Quelques heures après les annonces faites par Emmanuel Macron en faveur du pouvoir d’achat, François Bayrou proposait d’aller plus loin en modifiant les structures de la stratégie économique européenne
Avec Nicolas Goetzmann
12 décembre 2018
Au lendemain des annonces faites ce 10 décembre par Emmanuel Macron pour répondre aux attentes des Gilets jaunes, son allié François Bayrou déclarait à France Info – en préparant le terrain de la suite de l’action politique – “sans doute y aura-t-il des interrogations à l’égard de la politique de la Banque centrale européenne” (…) “Il faut que les gouvernements européens, entre eux, se posent la question de savoir quels sont les buts à atteindre” pour la BCE, “et y ajouter le plein emploi, parce que le plein emploi c’est l’unité de la société dans laquelle on vit“. Loin d’être anodine, une telle proposition de réforme de la zone euro touche en réalité le cœur du réacteur nucléaire économique européen. Il s’agit ici, ni plus, ni moins, de modifier la stratégie de développement économique du continent vers un modèle nouveau, qui, comme l’indique François Bayrou lors de son interview, tire les leçons du travail réalisé par la Réserve Fédérale des Etats-Unis : c’est-à-dire la recherche de l’emploi maximal comme philosophie.
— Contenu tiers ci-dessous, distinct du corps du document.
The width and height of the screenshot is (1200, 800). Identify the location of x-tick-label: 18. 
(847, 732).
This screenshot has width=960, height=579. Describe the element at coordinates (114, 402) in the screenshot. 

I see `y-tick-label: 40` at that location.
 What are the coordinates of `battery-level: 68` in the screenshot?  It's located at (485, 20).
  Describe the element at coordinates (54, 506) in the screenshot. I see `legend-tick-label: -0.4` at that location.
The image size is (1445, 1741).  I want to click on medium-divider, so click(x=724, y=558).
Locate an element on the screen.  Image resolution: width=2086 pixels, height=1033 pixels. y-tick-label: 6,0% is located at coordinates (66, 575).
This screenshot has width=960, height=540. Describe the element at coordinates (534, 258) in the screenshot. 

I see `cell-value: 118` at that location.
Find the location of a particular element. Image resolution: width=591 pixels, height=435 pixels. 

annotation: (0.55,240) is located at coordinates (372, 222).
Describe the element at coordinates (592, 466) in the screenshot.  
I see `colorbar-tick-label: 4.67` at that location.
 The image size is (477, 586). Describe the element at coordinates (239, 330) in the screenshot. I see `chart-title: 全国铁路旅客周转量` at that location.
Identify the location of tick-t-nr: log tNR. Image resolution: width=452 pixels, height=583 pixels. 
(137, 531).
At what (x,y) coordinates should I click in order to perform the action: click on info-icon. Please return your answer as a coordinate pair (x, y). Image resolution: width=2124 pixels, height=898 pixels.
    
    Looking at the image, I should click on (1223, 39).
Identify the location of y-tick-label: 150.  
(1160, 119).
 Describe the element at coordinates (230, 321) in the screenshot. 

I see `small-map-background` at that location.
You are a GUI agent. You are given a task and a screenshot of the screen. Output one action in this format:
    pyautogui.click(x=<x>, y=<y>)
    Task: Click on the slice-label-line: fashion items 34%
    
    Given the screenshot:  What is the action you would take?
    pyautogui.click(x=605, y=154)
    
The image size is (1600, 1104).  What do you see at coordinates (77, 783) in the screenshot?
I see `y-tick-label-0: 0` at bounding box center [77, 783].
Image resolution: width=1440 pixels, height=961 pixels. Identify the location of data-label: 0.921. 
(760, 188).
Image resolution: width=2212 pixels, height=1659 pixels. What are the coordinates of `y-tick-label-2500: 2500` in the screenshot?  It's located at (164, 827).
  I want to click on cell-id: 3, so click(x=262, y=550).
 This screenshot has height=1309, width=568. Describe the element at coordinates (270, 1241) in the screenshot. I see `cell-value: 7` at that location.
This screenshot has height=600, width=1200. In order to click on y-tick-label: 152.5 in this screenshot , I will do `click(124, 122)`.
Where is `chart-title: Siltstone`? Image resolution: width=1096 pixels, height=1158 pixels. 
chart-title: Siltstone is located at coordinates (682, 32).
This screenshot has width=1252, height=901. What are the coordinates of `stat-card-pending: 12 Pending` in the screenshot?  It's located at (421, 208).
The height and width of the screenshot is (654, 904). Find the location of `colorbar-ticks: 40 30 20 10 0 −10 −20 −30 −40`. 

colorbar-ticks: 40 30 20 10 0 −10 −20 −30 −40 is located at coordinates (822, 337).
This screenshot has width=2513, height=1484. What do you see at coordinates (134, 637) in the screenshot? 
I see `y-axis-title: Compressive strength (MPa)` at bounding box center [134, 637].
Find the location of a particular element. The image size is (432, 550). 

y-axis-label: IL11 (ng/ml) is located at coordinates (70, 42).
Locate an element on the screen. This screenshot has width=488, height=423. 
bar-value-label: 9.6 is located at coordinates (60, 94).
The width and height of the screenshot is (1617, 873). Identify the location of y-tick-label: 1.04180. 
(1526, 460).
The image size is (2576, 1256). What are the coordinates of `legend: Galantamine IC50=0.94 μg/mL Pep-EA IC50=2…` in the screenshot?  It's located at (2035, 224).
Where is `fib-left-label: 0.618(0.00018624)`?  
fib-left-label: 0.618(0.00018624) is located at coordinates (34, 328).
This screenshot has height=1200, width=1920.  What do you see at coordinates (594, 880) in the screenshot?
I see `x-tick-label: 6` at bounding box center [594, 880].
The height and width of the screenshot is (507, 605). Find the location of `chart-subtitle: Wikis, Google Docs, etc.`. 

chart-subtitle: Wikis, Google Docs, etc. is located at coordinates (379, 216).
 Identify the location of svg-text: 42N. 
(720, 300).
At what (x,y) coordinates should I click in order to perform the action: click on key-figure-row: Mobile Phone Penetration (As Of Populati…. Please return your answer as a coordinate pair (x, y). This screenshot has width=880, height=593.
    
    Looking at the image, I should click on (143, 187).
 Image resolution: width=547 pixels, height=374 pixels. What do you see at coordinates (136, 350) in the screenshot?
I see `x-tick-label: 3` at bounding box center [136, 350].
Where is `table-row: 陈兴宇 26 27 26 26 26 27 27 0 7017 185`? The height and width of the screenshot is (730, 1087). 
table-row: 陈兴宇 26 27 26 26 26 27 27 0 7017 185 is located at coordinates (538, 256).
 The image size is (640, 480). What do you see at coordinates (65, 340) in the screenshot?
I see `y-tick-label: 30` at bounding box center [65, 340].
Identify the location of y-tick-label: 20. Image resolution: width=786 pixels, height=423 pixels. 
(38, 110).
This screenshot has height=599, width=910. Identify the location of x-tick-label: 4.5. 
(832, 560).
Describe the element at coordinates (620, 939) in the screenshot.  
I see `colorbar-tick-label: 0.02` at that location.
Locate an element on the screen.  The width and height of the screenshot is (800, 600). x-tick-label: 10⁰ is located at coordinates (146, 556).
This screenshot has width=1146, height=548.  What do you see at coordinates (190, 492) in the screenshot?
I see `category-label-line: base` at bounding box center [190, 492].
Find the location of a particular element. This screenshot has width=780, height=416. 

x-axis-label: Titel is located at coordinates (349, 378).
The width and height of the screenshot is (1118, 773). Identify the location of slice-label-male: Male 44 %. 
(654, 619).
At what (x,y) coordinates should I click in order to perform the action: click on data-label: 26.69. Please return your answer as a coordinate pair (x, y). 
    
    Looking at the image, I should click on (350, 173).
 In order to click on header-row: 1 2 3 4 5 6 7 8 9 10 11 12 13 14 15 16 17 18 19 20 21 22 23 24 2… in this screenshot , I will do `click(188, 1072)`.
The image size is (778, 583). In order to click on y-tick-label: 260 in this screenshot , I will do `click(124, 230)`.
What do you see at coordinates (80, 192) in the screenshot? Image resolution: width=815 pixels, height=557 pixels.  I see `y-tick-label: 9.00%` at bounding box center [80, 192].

La question découlant de cette proposition est de savoir ce que cela pourrait changer pour la zone euro. En réalité, presque tout. Depuis son origine, l’objectif unique et prioritaire de la BCE est de stabiliser les prix, à un niveau proche mais inférieur de 2%. Ainsi, il est de son devoir de faire le nécessaire pour remplir cet objectif, tout en disposant d’un pouvoir absolu en ce sens. La stabilité des prix est ici la priorité tandis que le niveau d’emploi peut alors être considéré comme une variable d’ajustement secondaire.
De l’autre côté de l’Atlantique, la FED dispose d’un objectif double, la stabilité des prix et l’emploi maximal. La différence est que la FED va se trouver contrainte, dans une situation de crise par exemple, de faire tout ce qui est en son pouvoir pour soutenir le niveau d’activité jusqu’à ce que le plein emploi soit atteint, dans la limite de la stabilité des prix. C’est ce qui explique la mise en place d’une politique monétaire beaucoup plus agressive et plus réactive aux Etats-Unis qu’en Europe au cœur de la crise. Un taux de chômage de 10%, comme l’ont connu les Etats-Unis au cours de l’année 2010, n’est simplement pas une option pour la FED. Pour les européens, une même situation au cours de l’année 2010 n’a, par contre, entrainé aucune réponse. Pire encore, au cours de l’année 2011, la BCE resserrait sa politique monétaire pour éviter toute tension à la hausse sur les prix en négligeant totalement la crise sociale provoquée par le chômage de masse qui frappait le continent.